Migrants and refugees travelling to Europe to apply for asylum in 2015 have collectively travelled two billion miles, Channel 4 News can reveal.
This analysis demonstrates for the first time the vast distances people have travelled to get to Europe.
An interactive video story released by Channel 4 News called Two Billion Miles allows viewers to follow in the footsteps of migrants and refugees as they face the hardships of months on the road.
The user-led story demonstrates the reality of the migrant experience, as they flee from terror and war, starting from one of six locations: Sinjar in Iraq, three cities in Syria, Somalia and Eritrea.
In October, a record 218,394 migrants and refugees arrived in Europe by sea.
“That makes it the highest total for any month to date and roughly the same as the entire total for 2014,” said Adrian Edwards, a spokesman for United Nations refugee agency UNHCR.
The two billion miles (2,018,709,684 miles) travelled by those who sought asylum does not include those still on the road, or unregistered and economic migrants.
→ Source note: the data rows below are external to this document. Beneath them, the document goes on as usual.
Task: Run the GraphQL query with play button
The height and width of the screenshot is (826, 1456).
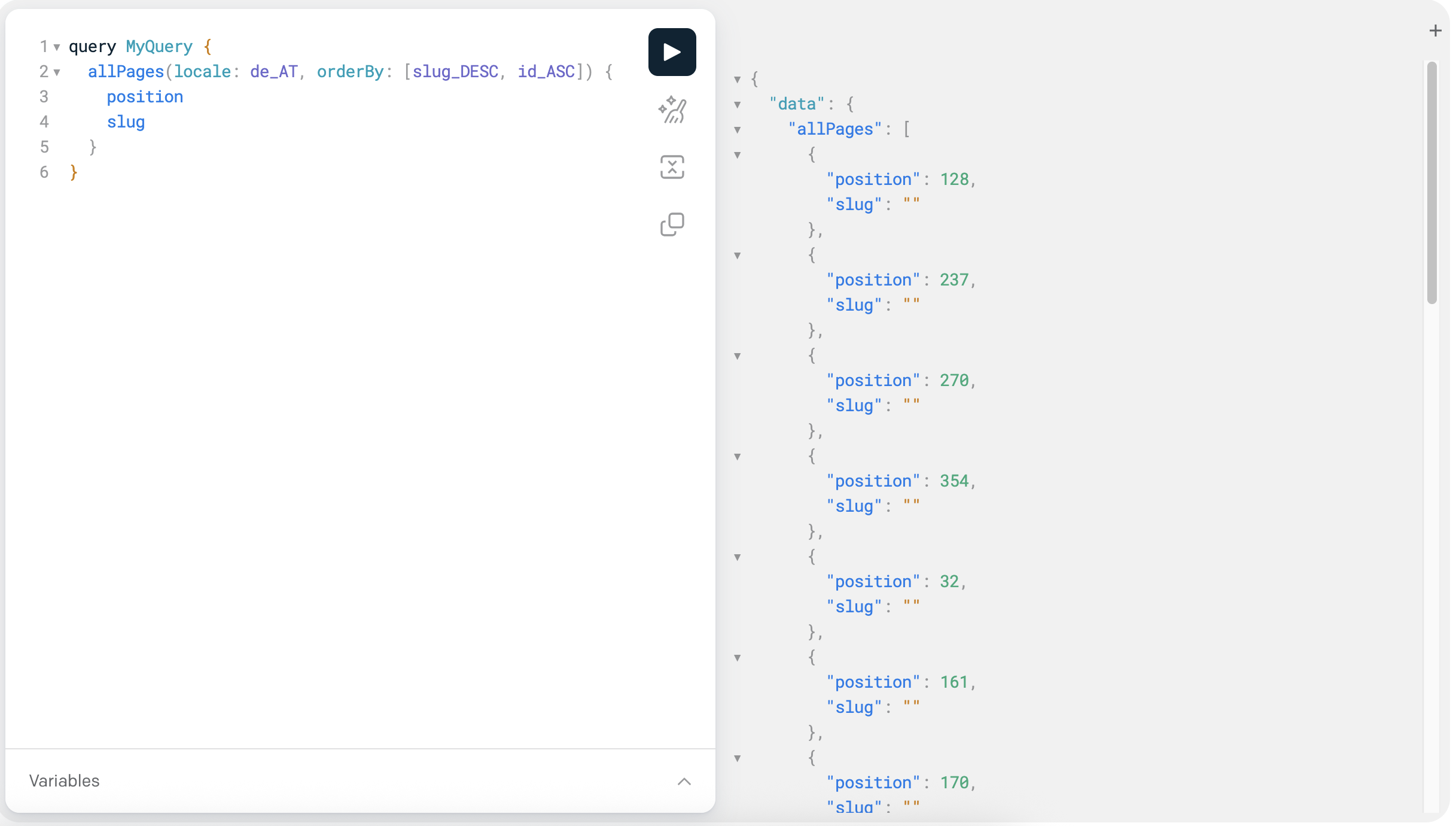Action: pos(672,52)
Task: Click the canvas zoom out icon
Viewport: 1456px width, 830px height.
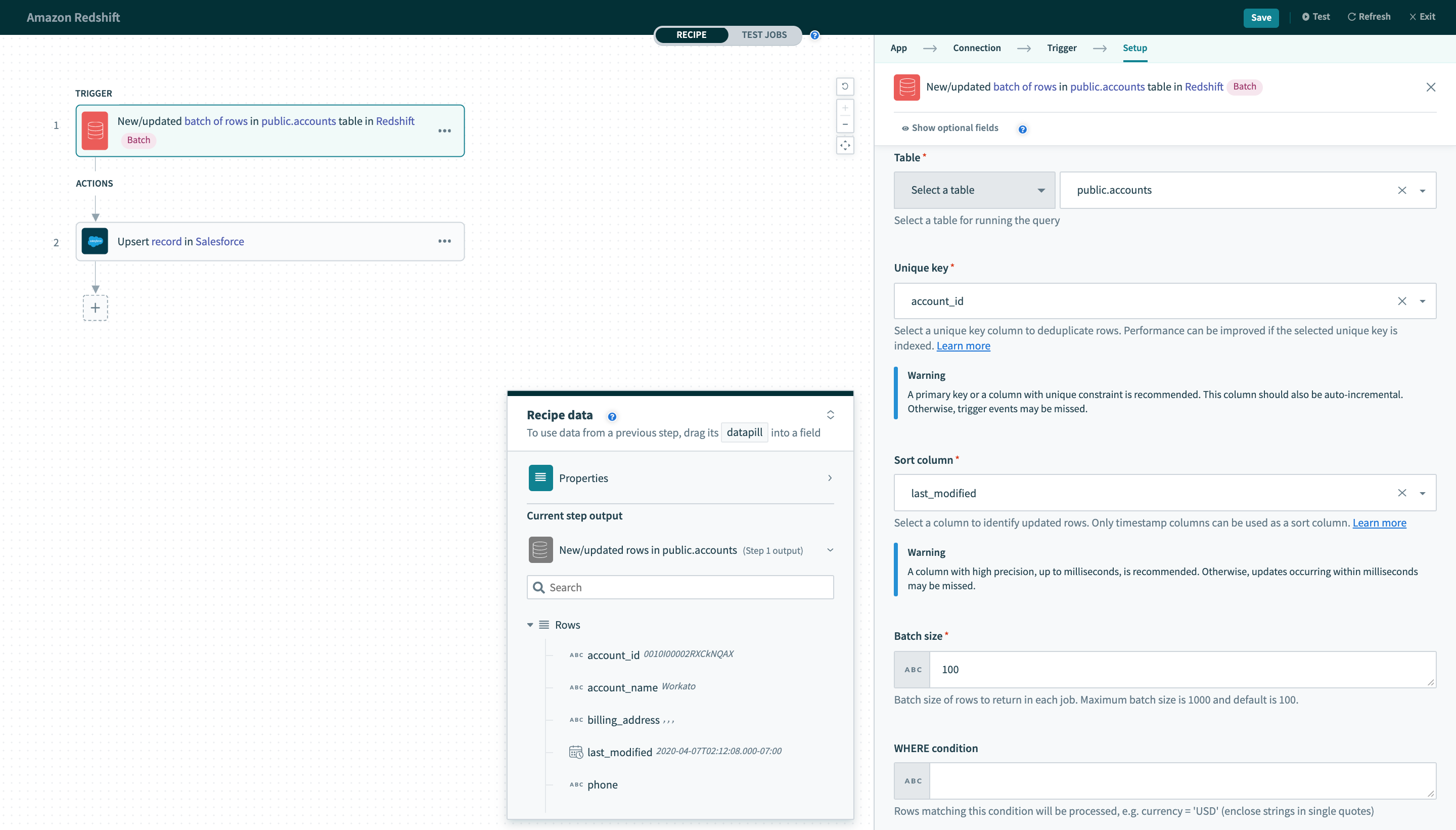Action: click(845, 124)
The figure is a conservative estimate based on asylum claims recorded by the agency Eurostat – who have recorded more than 700,000 asylum claims so far this year, and by plotting the distance from their country of origin to their destination based on the fastest overland route.
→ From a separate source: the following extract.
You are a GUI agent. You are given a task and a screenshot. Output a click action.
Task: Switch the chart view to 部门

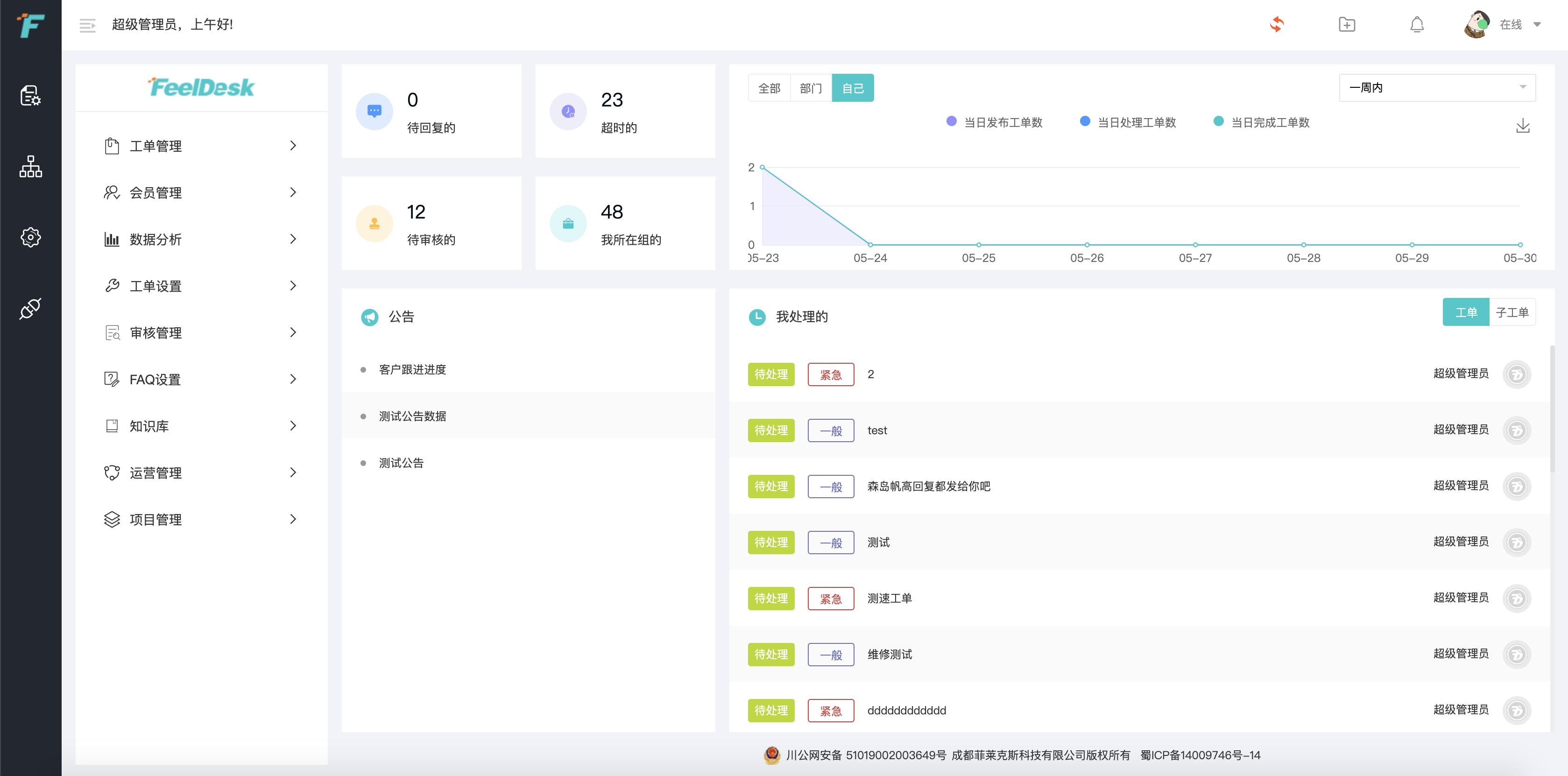coord(811,88)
The number is the equivalent of every person in the UK walking a marathon – and then some, as well as the same as 10 return trips to the sun. With the number of new arrivals in Greece at the end of last month at the highest they’ve been all year – at 9,000 per day – the distance will far exceed two billion miles by the end of the year.
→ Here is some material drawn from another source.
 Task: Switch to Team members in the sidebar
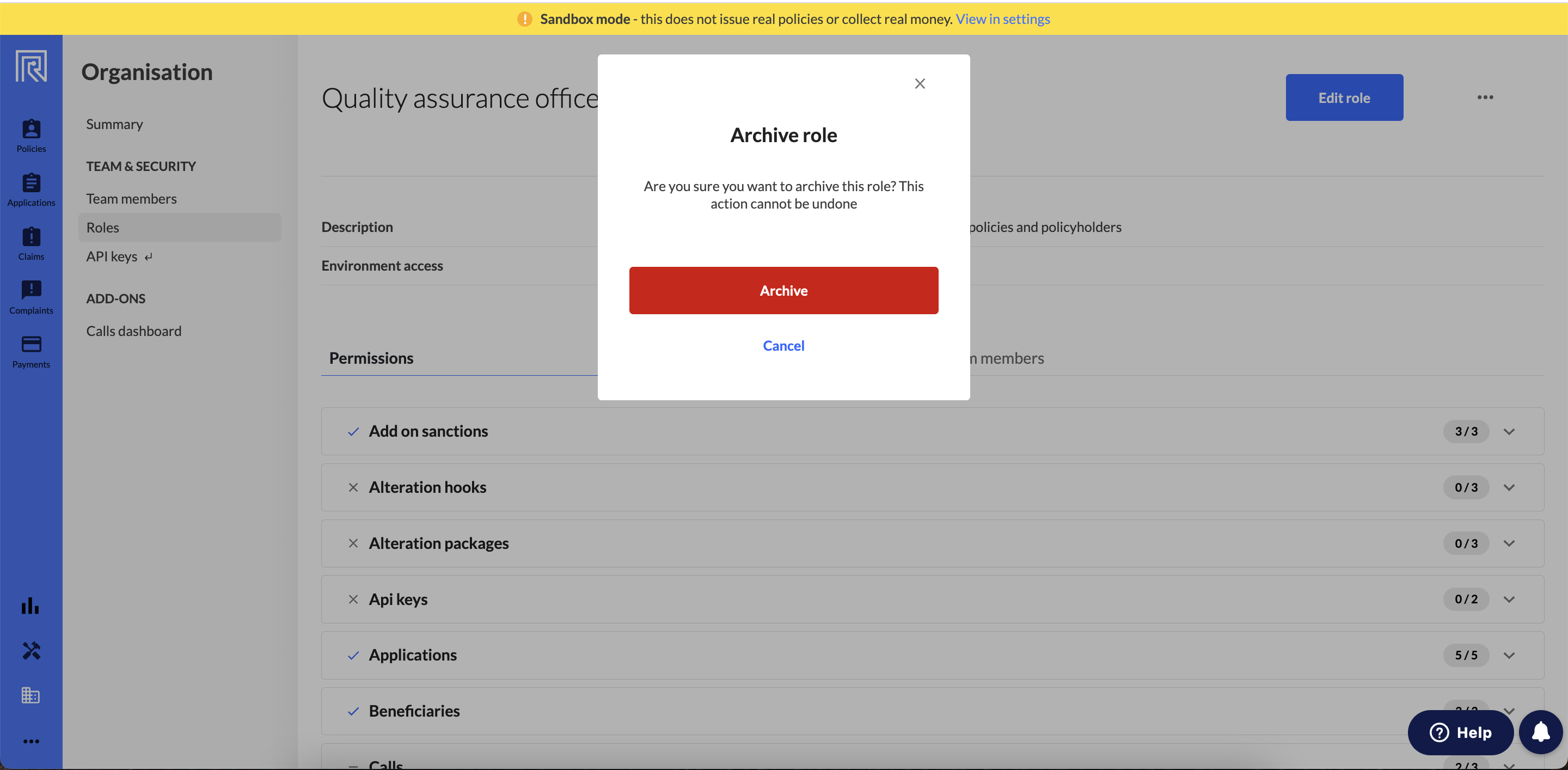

More than 180,000 Syrians have sought asylum in Europe alone, with their collective journeys totally more than 400 million miles.
There have been just under 100 million miles travelled by those seeking asylum to the UK, while those hoping to settle in Germany have covered over 600 million miles between them.
Channel 4 News editor, Ben de Pear, said: “For two years now we have been covering the mass migration of people to Europe; the worst humanitarian crisis on the continent since World War II.
“We have thought long and hard to try and devise a way to properly represent the scale of displaced people and refugees in this current wave of migration, portray the many different routes and the millions of individual journeys, a tiny fraction of which we have been able to film. This interactive pulls all this together in an attempt to make sense of the magnitude of this crisis by following it in their footsteps.”